**Exercise brief:**
Render each line of the listing below as a string in a JSON array, one string per line, leaving out blank lines.

- - - - -

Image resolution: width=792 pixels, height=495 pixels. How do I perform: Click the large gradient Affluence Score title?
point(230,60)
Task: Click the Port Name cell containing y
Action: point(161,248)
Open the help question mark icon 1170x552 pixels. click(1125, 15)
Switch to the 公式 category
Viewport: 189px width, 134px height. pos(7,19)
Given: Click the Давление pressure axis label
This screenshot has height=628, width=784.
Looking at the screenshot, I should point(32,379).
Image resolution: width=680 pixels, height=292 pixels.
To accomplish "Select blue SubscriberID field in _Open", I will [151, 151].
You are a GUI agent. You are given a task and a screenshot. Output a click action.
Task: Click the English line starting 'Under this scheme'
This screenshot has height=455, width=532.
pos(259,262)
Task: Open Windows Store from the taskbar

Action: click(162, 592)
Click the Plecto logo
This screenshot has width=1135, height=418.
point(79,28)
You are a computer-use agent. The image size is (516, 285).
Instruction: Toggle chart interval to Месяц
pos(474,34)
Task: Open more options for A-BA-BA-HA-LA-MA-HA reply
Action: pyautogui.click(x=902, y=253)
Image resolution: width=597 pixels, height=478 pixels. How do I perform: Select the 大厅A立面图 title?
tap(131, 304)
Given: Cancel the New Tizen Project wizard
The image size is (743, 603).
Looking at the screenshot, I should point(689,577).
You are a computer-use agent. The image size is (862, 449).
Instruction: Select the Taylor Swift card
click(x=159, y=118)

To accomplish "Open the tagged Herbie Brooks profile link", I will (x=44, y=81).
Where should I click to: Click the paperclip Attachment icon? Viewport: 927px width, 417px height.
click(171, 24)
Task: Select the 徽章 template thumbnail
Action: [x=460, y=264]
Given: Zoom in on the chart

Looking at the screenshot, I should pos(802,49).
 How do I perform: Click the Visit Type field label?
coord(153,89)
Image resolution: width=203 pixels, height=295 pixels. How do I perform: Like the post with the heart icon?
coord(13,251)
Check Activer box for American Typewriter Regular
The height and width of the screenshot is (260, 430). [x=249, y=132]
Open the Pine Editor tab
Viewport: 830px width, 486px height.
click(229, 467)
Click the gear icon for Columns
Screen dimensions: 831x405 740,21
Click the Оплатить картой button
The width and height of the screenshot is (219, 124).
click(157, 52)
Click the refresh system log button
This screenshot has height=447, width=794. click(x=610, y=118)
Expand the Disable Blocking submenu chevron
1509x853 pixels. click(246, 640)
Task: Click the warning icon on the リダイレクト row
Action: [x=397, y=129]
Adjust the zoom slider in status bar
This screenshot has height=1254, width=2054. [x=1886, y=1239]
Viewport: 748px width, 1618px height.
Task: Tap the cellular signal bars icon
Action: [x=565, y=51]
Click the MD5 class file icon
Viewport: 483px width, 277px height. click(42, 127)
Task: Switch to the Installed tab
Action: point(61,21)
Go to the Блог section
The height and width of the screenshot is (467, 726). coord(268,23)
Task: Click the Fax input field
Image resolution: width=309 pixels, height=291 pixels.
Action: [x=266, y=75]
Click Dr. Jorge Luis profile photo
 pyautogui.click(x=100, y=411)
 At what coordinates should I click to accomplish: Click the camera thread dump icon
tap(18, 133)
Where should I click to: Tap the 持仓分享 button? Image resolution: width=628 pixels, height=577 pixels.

- - - - -

**Exercise answer:**
[
  "Image resolution: width=792 pixels, height=495 pixels. How do I perform: Click the large gradient Affluence Score title?",
  "point(230,60)",
  "Task: Click the Port Name cell containing y",
  "Action: point(161,248)",
  "Open the help question mark icon 1170x552 pixels. click(1125, 15)",
  "Switch to the 公式 category",
  "Viewport: 189px width, 134px height. pos(7,19)",
  "Given: Click the Давление pressure axis label",
  "This screenshot has height=628, width=784.",
  "Looking at the screenshot, I should point(32,379).",
  "Image resolution: width=680 pixels, height=292 pixels.",
  "To accomplish \"Select blue SubscriberID field in _Open\", I will [151, 151].",
  "You are a GUI agent. You are given a task and a screenshot. Output a click action.",
  "Task: Click the English line starting 'Under this scheme'",
  "This screenshot has height=455, width=532.",
  "pos(259,262)",
  "Task: Open Windows Store from the taskbar",
  "Action: click(162, 592)",
  "Click the Plecto logo",
  "This screenshot has width=1135, height=418.",
  "point(79,28)",
  "You are a computer-use agent. The image size is (516, 285).",
  "Instruction: Toggle chart interval to Месяц",
  "pos(474,34)",
  "Task: Open more options for A-BA-BA-HA-LA-MA-HA reply",
  "Action: pyautogui.click(x=902, y=253)",
  "Image resolution: width=597 pixels, height=478 pixels. How do I perform: Select the 大厅A立面图 title?",
  "tap(131, 304)",
  "Given: Cancel the New Tizen Project wizard",
  "The image size is (743, 603).",
  "Looking at the screenshot, I should point(689,577).",
  "You are a computer-use agent. The image size is (862, 449).",
  "Instruction: Select the Taylor Swift card",
  "click(x=159, y=118)",
  "To accomplish \"Open the tagged Herbie Brooks profile link\", I will (x=44, y=81).",
  "Where should I click to: Click the paperclip Attachment icon? Viewport: 927px width, 417px height.",
  "click(171, 24)",
  "Task: Select the 徽章 template thumbnail",
  "Action: [x=460, y=264]",
  "Given: Zoom in on the chart",
  "Looking at the screenshot, I should pos(802,49).",
  " How do I perform: Click the Visit Type field label?",
  "coord(153,89)",
  "Image resolution: width=203 pixels, height=295 pixels. How do I perform: Like the post with the heart icon?",
  "coord(13,251)",
  "Check Activer box for American Typewriter Regular",
  "The height and width of the screenshot is (260, 430). [x=249, y=132]",
  "Open the Pine Editor tab",
  "Viewport: 830px width, 486px height.",
  "click(229, 467)",
  "Click the gear icon for Columns",
  "Screen dimensions: 831x405 740,21",
  "Click the Оплатить картой button",
  "The width and height of the screenshot is (219, 124).",
  "click(157, 52)",
  "Click the refresh system log button",
  "This screenshot has height=447, width=794. click(x=610, y=118)",
  "Expand the Disable Blocking submenu chevron",
  "1509x853 pixels. click(246, 640)",
  "Task: Click the warning icon on the リダイレクト row",
  "Action: [x=397, y=129]",
  "Adjust the zoom slider in status bar",
  "This screenshot has height=1254, width=2054. [x=1886, y=1239]",
  "Viewport: 748px width, 1618px height.",
  "Task: Tap the cellular signal bars icon",
  "Action: [x=565, y=51]",
  "Click the MD5 class file icon",
  "Viewport: 483px width, 277px height. click(42, 127)",
  "Task: Switch to the Installed tab",
  "Action: point(61,21)",
  "Go to the Блог section",
  "The height and width of the screenshot is (467, 726). coord(268,23)",
  "Task: Click the Fax input field",
  "Image resolution: width=309 pixels, height=291 pixels.",
  "Action: [x=266, y=75]",
  "Click Dr. Jorge Luis profile photo",
  " pyautogui.click(x=100, y=411)",
  " At what coordinates should I click to accomplish: Click the camera thread dump icon",
  "tap(18, 133)",
  "Where should I click to: Tap the 持仓分享 button? Image resolution: width=628 pixels, height=577 pixels."
]